It's the measurement problem, I think? Energy is moving as a wave, but the energy can only be transferred in quantum-sized values. At some point it "collapses" to a particular interaction with some other wave, and we can only probabilistically calculate where this may occur.
Edit: the Bell experiment is something else. It's like a wave can exist as an entity outside of time and space and only comes back to reality when it interacts. Perhaps it would make sense for electromagnetic waves if the distance and local time elapsed contracts to zero per relativity when travelling at the speed of light.
My impression about reality is the opposite. The quantum world makes perfect sense while it's the emergence of the classical world which is unfathomable. The crazy "pop into existence" part is still incomprehensible, so I guess it's essentially the same.
To me, it is not hard to make sense of quantum reality and it’s not weird at all, it actually makes sense. And it makes sense to me because we are living in it.
If you’ve ever looked into the theory of Orch-OR I’m sure you’d understand what I’m talking about. The minute you think of the quantum being different from the classical is where the problems begin.
Classical physics is the only process we have to understand quantum physics. Our brains are quantum computers that collapse wave functions so we can navigate the universe. And by collapsing the wave function I just mean we make a probability the best certainty we can.
Light as a wave is a probability. Light as a particle is a certainty.

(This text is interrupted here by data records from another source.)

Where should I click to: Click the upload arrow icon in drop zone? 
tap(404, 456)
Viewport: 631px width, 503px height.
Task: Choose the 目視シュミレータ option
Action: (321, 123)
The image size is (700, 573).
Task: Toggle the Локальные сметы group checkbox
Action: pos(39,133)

Why Delayed Choice Experiments do NOT imply Retrocausality
David Ellerman
University of California/Riverside
October 16, 2014
There is a fallacy that is often involved in the interpretation of quantum experiments involving a certain type of separation such as the: double-slit experiments, which-way interferometer
experiments, polarization analyzer experiments, Stern-Gerlach experiments, and quantum eraser
experiments. The fallacy leads not only to flawed textbook accounts of these experiments but
to flawed inferences about retrocausality in the context of delayed choice versions of separation
experiments.
My understanding is that this “temporal fuckery” (I’m not a physicist) exists even in the basic math of light diffraction. When light passes from air to water, it somehow “knows” the right angle to diffract at to reach its destination as fast as possible, even though from a classical viewpoint the destination is not known until after the light has passed through the medium.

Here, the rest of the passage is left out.